• Congenital and developmental anomalies with terminal limb deficiencies (see Plate 3-32): hemihypertrophy or hemiatrophy, Klippel-Trénaunay-Weber syndrome, Maffucci syndrome, posterior bowing of the tibia, proximal femoral focal deficiency, congenital short femur, enchondromatosis
• Paralytic disorders: poliomyelitis, encephalopathy (e.g., cerebral palsy), myelopathy (e.g., myelomeningocele)
• Infections of bone and joint that retard or arrest bone growth: osteomyelitis (may accelerate or inhibit growth), septic arthritis (may lead to avascular necrosis with partial or complete growth arrest)
• Trauma to bone and joint: injuries to the growth plate (may arrest growth); fractures of the metaphysis or diaphysis (may accelerate growth); malunion, excessive overriding, or angulation due to fracture (may result in limb shortening)
• Tumorous conditions that produce bone overgrowth: fibrous dysplasia, enchondromatosis, osteoid osteoma, hemangioma, neurofibromatosis
• Tumors that produce growth retardation: solitary enchondroma of growth plate, simple bone cyst with repeated fractures through growth plate
• Irradiation of malignant tumors of long bones that arrest growth: Ewing sarcoma, neuroblastoma
The many factors to be considered in the treatment of leg-length discrepancy include (1) etiology; (2) degree of the discrepancy; (3) skeletal age; (4) progression of the discrepancy; (5) predicted adult height and predicted magnitude of the leg-length discrepancy at skeletal maturity; (6) strength and balance of the musculature of the limb, especially in neurologic disorders; (7) status of the foot and ankle (e.g., availability of muscles in the foot and ankle, presence of an equinus contracture of the short limb that allows the child to walk on tiptoe on the short side to balance the pelvis); (8) predominant site of the inequality (i.e., femur or tibia); (9) any general or extenuating health factors; and (10) the needs and desires of the patient and parents.
Leg-length discrepancy can be measured in several ways.
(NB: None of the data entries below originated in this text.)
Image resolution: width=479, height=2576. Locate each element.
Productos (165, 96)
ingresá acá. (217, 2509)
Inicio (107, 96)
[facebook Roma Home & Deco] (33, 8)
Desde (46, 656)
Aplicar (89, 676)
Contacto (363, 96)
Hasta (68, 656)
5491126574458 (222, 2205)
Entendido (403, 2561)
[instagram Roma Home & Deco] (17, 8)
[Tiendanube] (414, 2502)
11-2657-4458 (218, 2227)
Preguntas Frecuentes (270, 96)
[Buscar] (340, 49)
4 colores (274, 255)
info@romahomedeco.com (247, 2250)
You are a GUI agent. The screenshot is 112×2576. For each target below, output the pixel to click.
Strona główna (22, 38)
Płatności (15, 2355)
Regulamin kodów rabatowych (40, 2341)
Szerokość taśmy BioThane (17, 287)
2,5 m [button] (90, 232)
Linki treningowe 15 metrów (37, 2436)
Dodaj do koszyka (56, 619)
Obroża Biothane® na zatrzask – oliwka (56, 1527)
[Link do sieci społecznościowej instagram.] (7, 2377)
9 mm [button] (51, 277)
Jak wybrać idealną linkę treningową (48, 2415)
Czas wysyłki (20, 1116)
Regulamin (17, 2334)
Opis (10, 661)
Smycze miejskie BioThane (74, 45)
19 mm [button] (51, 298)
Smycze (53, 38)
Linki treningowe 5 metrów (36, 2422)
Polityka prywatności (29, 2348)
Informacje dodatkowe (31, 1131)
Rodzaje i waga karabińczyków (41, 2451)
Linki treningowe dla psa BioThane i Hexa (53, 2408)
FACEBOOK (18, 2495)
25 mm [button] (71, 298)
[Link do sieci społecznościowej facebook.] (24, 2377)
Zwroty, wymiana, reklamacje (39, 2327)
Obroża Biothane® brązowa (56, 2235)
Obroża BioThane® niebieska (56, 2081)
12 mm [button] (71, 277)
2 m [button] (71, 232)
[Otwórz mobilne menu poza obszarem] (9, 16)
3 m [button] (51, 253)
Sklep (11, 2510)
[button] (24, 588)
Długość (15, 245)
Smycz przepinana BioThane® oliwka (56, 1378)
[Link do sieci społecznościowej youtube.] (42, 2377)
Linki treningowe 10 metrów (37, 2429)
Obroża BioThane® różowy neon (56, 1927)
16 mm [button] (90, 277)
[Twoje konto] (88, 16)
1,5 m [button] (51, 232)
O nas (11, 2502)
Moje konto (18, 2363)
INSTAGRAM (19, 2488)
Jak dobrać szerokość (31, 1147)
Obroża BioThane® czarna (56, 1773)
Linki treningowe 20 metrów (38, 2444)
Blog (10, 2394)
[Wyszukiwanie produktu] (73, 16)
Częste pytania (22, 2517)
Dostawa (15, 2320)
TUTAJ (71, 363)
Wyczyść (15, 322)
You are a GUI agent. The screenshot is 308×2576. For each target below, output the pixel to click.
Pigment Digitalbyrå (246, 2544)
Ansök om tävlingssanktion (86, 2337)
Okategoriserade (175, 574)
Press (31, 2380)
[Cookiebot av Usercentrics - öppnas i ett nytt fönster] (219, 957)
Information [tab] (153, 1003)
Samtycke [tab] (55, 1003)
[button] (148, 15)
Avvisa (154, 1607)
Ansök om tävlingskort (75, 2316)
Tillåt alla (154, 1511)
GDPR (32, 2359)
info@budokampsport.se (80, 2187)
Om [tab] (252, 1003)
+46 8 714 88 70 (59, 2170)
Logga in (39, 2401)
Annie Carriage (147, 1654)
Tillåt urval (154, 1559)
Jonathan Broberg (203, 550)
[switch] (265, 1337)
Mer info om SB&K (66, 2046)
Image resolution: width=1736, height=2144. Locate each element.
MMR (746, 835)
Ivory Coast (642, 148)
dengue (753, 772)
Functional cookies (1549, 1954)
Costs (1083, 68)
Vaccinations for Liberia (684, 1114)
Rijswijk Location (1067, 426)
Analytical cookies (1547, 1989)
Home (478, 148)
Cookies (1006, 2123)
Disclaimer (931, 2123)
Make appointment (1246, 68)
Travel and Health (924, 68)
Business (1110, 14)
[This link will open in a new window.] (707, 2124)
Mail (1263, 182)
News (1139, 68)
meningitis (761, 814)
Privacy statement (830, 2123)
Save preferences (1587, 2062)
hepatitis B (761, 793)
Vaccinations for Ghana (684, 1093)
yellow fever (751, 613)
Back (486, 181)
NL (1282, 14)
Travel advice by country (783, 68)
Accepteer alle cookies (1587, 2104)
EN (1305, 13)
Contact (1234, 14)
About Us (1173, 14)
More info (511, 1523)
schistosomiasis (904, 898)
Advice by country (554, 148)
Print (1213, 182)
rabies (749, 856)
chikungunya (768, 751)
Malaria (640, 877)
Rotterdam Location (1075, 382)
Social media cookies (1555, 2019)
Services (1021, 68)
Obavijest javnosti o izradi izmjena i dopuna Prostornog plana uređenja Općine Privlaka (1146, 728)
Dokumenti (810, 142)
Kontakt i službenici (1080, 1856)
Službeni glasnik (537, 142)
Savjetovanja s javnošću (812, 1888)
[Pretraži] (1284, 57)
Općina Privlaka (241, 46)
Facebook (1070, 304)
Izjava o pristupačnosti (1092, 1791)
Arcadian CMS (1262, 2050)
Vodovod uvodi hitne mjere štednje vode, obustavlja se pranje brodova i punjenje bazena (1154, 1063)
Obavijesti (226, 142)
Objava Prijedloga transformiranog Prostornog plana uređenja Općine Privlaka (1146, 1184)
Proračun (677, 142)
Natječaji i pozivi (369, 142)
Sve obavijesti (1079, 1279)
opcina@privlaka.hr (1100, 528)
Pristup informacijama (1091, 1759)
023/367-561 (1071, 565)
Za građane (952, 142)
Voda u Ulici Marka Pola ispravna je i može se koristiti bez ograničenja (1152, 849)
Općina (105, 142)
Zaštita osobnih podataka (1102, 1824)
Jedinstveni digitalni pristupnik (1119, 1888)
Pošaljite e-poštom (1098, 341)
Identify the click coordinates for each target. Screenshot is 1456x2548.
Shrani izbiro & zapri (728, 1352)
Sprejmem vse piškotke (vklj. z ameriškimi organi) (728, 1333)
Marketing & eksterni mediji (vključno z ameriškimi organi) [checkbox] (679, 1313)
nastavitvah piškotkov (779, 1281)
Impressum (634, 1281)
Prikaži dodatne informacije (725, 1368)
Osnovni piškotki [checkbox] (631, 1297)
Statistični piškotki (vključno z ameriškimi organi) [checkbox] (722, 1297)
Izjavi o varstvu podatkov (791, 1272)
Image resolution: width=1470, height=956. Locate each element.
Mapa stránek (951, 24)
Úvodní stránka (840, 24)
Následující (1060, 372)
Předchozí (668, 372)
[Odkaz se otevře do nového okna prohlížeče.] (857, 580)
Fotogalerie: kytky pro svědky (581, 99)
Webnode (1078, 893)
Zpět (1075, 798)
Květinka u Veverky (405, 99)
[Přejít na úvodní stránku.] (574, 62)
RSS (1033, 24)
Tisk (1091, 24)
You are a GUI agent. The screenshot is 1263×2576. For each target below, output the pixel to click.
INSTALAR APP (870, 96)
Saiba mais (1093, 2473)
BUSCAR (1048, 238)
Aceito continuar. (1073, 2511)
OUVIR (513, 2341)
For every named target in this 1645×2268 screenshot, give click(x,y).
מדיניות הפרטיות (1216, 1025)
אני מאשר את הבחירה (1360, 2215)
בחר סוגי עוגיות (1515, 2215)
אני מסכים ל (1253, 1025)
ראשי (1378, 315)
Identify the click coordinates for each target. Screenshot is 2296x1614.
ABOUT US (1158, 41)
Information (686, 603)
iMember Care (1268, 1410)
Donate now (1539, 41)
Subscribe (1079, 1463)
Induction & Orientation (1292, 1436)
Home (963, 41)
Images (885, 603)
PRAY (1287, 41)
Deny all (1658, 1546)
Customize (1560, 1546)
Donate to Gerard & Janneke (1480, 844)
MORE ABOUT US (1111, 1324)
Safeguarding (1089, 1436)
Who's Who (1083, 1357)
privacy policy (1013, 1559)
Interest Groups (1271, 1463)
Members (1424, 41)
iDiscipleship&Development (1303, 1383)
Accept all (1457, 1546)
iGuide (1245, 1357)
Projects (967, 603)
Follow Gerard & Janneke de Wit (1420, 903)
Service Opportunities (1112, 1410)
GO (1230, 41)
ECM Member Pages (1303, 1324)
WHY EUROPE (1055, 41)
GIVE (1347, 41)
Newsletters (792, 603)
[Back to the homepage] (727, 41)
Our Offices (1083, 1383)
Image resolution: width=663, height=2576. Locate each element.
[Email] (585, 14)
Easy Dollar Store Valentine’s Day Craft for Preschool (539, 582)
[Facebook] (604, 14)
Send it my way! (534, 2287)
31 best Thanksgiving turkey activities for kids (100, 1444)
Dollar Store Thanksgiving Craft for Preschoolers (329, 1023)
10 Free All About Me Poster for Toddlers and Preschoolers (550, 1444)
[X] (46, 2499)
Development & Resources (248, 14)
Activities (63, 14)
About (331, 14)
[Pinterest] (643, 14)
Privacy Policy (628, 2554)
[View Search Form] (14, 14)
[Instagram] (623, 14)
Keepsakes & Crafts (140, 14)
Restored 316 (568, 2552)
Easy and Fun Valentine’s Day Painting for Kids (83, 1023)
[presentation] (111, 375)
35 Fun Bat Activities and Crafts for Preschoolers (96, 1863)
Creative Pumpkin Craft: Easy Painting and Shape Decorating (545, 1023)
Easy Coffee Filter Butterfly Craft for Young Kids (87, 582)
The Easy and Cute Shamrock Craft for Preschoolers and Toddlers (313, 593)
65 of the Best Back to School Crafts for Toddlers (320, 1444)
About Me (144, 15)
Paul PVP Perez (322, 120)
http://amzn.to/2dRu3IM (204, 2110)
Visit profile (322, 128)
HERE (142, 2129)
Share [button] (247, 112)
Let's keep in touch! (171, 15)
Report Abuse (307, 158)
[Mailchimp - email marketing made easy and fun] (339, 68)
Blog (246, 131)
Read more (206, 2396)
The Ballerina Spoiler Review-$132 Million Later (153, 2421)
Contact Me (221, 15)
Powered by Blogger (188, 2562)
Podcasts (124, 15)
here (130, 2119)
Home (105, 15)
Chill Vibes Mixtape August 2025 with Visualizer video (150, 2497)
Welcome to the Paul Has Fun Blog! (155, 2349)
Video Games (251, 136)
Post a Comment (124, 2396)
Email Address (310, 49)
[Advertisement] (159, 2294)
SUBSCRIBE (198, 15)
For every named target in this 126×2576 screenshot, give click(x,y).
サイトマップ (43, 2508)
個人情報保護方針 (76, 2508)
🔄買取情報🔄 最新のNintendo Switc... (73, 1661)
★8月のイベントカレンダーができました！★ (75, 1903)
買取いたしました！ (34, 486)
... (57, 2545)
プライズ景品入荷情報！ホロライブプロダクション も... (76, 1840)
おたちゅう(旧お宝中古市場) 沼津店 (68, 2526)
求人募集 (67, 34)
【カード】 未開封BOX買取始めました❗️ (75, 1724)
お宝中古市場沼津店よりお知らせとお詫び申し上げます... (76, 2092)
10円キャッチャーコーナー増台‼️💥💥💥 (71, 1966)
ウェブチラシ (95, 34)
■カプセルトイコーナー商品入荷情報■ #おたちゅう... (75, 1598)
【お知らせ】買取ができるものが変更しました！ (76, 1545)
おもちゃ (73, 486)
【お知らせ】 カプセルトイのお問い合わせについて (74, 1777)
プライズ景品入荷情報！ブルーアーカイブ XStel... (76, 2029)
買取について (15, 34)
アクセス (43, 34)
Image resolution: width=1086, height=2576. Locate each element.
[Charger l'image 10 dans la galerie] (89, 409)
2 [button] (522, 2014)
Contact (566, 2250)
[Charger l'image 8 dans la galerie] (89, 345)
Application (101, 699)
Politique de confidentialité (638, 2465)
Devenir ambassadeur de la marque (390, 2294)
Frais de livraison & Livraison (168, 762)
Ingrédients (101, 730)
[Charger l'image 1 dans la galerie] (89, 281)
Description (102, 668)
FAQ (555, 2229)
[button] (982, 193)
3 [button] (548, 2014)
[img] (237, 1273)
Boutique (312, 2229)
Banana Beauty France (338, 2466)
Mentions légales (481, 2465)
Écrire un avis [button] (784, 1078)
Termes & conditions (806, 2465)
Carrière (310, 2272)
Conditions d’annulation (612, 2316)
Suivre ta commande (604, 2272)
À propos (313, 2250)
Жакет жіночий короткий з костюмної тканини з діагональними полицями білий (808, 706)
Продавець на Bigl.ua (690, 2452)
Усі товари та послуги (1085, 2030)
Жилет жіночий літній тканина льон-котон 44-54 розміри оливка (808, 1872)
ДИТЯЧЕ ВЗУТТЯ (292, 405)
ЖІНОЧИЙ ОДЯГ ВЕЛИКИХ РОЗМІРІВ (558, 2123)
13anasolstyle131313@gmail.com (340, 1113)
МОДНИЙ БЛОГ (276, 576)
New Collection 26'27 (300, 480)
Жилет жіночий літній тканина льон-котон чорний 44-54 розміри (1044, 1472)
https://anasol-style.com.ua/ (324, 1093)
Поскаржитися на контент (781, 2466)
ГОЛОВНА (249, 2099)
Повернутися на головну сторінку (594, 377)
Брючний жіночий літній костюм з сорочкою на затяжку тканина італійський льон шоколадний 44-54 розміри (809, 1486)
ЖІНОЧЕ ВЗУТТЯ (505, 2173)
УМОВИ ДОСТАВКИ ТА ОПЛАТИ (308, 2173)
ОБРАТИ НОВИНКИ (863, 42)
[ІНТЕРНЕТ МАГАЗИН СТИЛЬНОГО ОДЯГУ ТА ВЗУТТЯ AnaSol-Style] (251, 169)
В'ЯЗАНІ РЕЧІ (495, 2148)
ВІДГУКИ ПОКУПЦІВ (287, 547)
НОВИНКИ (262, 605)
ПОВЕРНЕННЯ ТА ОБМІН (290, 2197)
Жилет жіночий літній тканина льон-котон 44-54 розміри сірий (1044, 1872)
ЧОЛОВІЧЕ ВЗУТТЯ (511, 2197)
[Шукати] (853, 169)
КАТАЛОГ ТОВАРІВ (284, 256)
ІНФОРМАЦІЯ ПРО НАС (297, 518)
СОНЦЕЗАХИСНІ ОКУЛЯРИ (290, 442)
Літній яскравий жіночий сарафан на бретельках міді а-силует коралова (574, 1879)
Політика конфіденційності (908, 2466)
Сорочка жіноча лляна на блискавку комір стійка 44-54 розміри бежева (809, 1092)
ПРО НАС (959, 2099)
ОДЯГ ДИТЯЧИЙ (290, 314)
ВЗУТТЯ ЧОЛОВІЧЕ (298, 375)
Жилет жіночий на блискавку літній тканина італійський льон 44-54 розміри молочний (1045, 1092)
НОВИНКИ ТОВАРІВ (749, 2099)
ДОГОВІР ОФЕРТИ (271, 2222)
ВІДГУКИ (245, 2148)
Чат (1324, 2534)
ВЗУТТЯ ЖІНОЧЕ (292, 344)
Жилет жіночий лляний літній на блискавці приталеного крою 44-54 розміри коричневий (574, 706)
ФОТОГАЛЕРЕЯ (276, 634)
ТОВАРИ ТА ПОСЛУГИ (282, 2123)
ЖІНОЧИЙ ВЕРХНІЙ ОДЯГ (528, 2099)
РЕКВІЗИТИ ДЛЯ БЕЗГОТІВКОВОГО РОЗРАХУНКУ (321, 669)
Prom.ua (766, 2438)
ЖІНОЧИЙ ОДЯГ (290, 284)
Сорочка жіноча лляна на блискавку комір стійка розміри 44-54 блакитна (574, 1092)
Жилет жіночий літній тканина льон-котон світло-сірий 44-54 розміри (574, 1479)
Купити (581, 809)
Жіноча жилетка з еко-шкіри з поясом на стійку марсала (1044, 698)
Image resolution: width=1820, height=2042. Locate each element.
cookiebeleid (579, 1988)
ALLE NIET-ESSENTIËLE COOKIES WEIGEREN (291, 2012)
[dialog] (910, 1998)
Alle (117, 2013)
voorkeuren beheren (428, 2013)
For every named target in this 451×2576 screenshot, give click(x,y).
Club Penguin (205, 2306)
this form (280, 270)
A common method is to place standing blocks of measured thickness beneath the short leg to level the pelvis. Radiographic techniques, using a metal ruler on the film, include a one-exposure technique in which a single exposure is made of both entire lower limbs. The one-exposure technique may produce magnification at the ends of the lower limbs owing to the effect of parallax. A more accurate method involves three successive exposures of the hips, knees, and ankles on one long film (see Plate 4-33). Unfortunately, none of the radiographic measurement techniques accurately depicts pelvic asymmetry, differences in pelvic height, or height of the feet; therefore, it is always important to correlate the radiographic measurements with the clinical examination of pelvic obliquity.